All lines from the one containing "You are a computer-use" to the end of the listing below should be output exactly; omit the pictures.

■ ■ ■ ■ ■

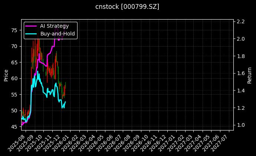The width and height of the screenshot is (256, 156).
Task: Click the 45 tick on the Price axis
Action: pos(14,127)
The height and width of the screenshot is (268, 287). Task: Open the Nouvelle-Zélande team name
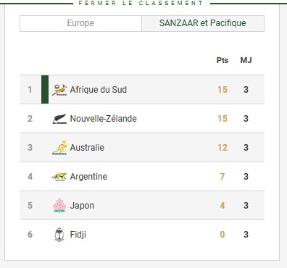coord(104,119)
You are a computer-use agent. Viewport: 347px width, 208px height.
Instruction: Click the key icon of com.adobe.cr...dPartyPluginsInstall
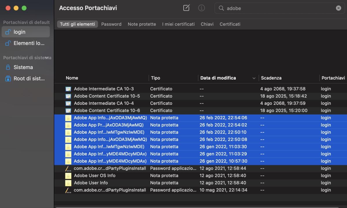click(68, 168)
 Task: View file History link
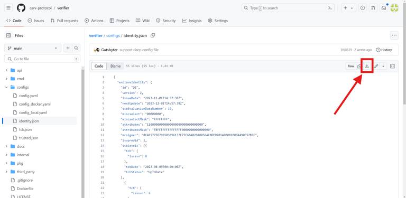(x=384, y=50)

■ ■ ■ ■ ■

§ **Reply**:
You are a computer-use agent. Viewport: 347px width, 208px height.
Instruction: Click the key icon of com.adobe.cr...dPartyPluginsInstall
click(68, 168)
 Task: View file History link
(x=384, y=50)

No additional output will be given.